Myślę, że to było w czasach szkolnych. Wprawdzie alergicznie reagowałem na lektury obowiązkowe (nieobowiązkowe zresztą też), ale zaczytywałem się w powieściach modnych współczesnych autorów, takich jak Janusz Głowacki czy Ireneusz Iredyński i pragnąłem im dorównać. Niestety, dla nauczycieli ważne było jedynie to, że nie miałem pojęcia o Kraszewskim czy Orzeszkowej i nie doceniali mojej fascynacji nową polską prozą. Jednak moim przeznaczeniem była literatura faktu, a i do niej wkroczyłem przez przypadek. Nauczyłem się języka serbsko-chorwackiego (dziś już taki twór nie istnieje), aby tłumaczyć literaturę z tamtego regionu, także poezję. Jednak z takimi kompetencjami trafiłem na wojnę w byłej Jugosławii jako korespondent, i moja znajomość języka posłużyła mi do zupełnie innych spraw. Na przykład do tłumaczenia komend typu: „wszyscy ręce do góry”, „gleba, gleba”, „jeśli masz przy sobie broń, to powoli ją wyciągnij i połóż na ziemi”. Na wojnie spotyka się jednak nie tylko żołnierzy, czy ofiary działań zbrojnych – to także pole do popisu dla reportera, który szuka podziemia przestępczego, przemytników, handlarzy nielegalnym towarem. Z każdym rokiem ten świat wciągał mnie coraz bardziej i w końcu wchłonął. Przez jakiś czas pisałem powieści sensacyjne osadzone w realiach tamtego konfliktu, ale w końcu – używając gangsterskiego slangu – „doklepałem” do grona autorów non-fiction.

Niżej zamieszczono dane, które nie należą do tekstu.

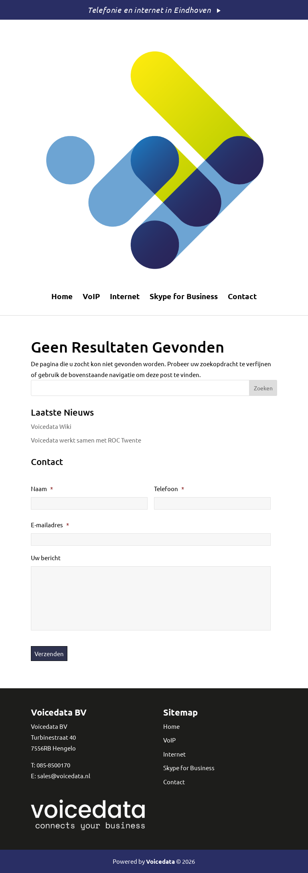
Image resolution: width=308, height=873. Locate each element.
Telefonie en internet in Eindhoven (149, 9)
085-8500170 (53, 765)
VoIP (91, 296)
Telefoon (169, 488)
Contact (242, 296)
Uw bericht (46, 557)
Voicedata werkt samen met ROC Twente (86, 440)
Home (62, 296)
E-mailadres (50, 524)
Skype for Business (184, 296)
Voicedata (160, 861)
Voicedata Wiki (51, 426)
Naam (42, 488)
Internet (125, 296)
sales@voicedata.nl (63, 775)
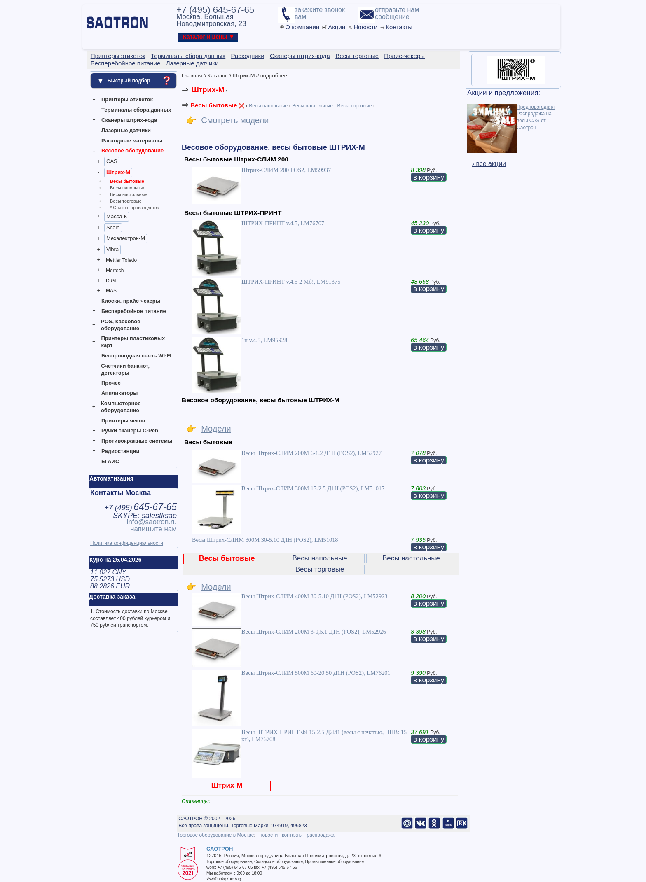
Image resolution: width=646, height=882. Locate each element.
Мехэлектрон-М (125, 238)
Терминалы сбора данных (136, 110)
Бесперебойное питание (133, 311)
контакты (292, 835)
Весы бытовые (127, 181)
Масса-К (116, 216)
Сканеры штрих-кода (129, 120)
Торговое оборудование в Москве (215, 835)
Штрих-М (118, 172)
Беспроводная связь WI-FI (136, 355)
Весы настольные (128, 194)
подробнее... (276, 75)
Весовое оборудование (132, 150)
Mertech (115, 270)
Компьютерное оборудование (121, 406)
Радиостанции (120, 451)
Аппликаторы (119, 393)
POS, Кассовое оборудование (120, 324)
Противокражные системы (136, 441)
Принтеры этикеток (127, 99)
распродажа (320, 835)
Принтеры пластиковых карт (133, 341)
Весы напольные (127, 187)
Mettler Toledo (121, 260)
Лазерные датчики (126, 130)
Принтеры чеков (123, 421)
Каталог (217, 75)
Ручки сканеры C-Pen (129, 430)
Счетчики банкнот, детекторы (125, 369)
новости (269, 835)
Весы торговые (126, 200)
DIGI (111, 281)
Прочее (111, 383)
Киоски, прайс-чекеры (130, 301)
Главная (192, 75)
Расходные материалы (131, 141)
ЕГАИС (110, 461)
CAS (111, 161)
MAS (111, 291)
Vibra (112, 249)
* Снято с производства (134, 207)
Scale (113, 227)
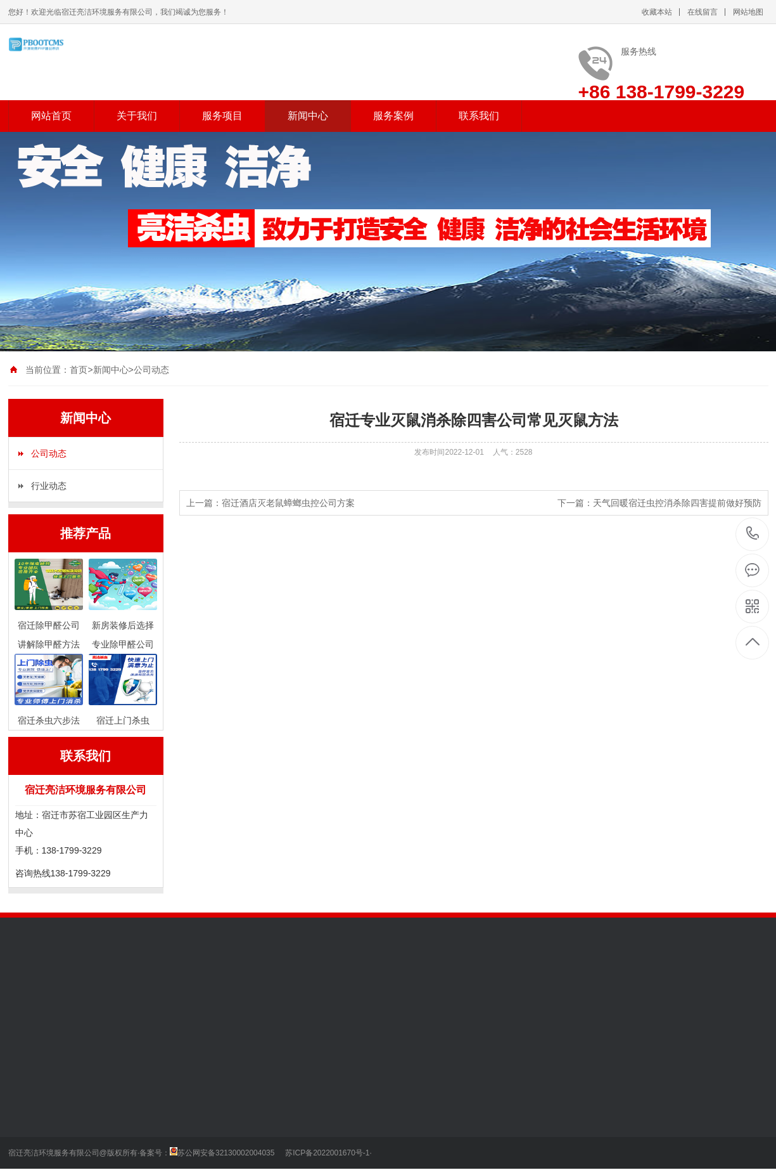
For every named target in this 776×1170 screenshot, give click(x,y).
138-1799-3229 (753, 534)
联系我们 (479, 115)
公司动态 (151, 370)
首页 (78, 370)
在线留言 (702, 12)
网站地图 (748, 12)
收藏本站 (657, 12)
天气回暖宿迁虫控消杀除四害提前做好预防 (677, 503)
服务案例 (393, 115)
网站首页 (51, 115)
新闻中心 (308, 115)
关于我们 (137, 115)
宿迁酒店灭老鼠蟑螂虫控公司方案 (288, 503)
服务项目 (222, 115)
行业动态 (49, 486)
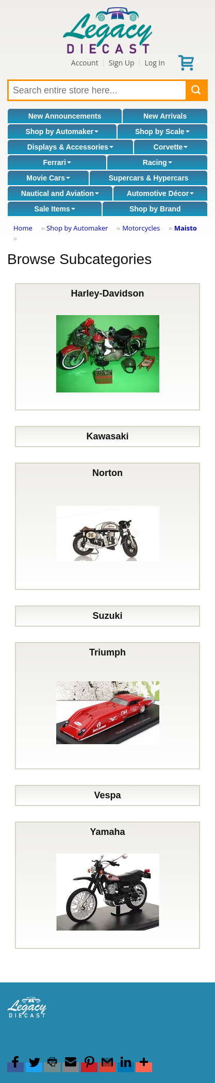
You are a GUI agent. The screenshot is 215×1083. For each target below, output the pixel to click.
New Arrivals (165, 116)
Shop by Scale (162, 131)
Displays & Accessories (70, 147)
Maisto (185, 228)
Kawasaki (107, 436)
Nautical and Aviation (60, 193)
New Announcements (65, 116)
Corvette (171, 147)
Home (22, 228)
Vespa (107, 795)
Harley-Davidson (107, 346)
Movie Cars (48, 178)
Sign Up (122, 63)
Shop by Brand (155, 209)
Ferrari (57, 162)
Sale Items (55, 209)
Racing (157, 162)
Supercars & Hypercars (149, 178)
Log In (154, 63)
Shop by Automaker (61, 131)
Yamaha (107, 885)
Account (84, 63)
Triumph (107, 705)
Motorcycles (141, 228)
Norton (107, 526)
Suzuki (107, 616)
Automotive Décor (160, 193)
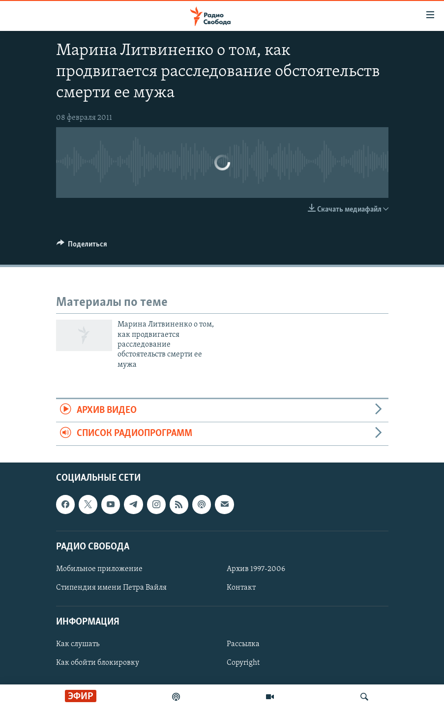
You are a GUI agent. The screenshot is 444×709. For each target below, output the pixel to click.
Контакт (241, 588)
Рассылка (243, 644)
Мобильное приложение (99, 569)
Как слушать (77, 644)
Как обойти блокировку (97, 663)
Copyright (243, 663)
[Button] (82, 246)
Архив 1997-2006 (256, 569)
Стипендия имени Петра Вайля (111, 588)
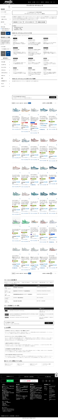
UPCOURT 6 (30, 294)
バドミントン (3, 70)
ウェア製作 (33, 2)
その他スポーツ (4, 80)
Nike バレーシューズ (23, 365)
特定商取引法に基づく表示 (5, 415)
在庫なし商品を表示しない (5, 28)
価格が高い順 (26, 103)
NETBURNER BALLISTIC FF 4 (18, 294)
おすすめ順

- Ogromną sławę przyniósł Panu cykl książek o Masie, jednym z najgroźniejszych polskich przestępców. Jak doszło do waszej - nazwijmy to - współpracy?
Kilka lat temu stworzyłem magazyn kryminalny „Śledczy”, który zresztą już nie istnieje. To było pismo, które zyskało dużą popularność i w kręgach policjantów czy prokuratorów, i przestępców. Dlatego bardzo wiele osób, jakoś związanych z podziemiem kryminalnym (mam na myśli także tych, którzy to podziemie zwalczali) kontaktowało się ze mną i dzieliło się ze mną swoimi opowieściami. Jednym z nich był właśnie Masa. Najpierw udzielił nam wywiadu (przeprowadziła go Ewa Ornacka), a potem zadzwonił do mnie z propozycją spotkania. Miał jakieś uwagi, dotyczące kilku artykułów o Pruszkowie. Spotkanie przebiegło w na tyle sympatycznej atmosferze, że zaproponowałem Masie felieton. Podchwycił propozycję i przez bodaj dwa lata publikowałem jego teksty na łamach „Śledczego”. Potem jednak doszliśmy do wniosku, ze marnujemy potencjał… jego opowieści – tak zaświtała nam w głowie idea stworzenia książki. Początkowo myśleliśmy o jednym tomie, ale to też byłoby marnowanie potencjału.
- Z pewnością nie wszystkim spodobało się to o czym powiedział Masa. Czy Pan także odczuł to na swojej skórze? Spotkał się Pan z groźbami, pogróżkami?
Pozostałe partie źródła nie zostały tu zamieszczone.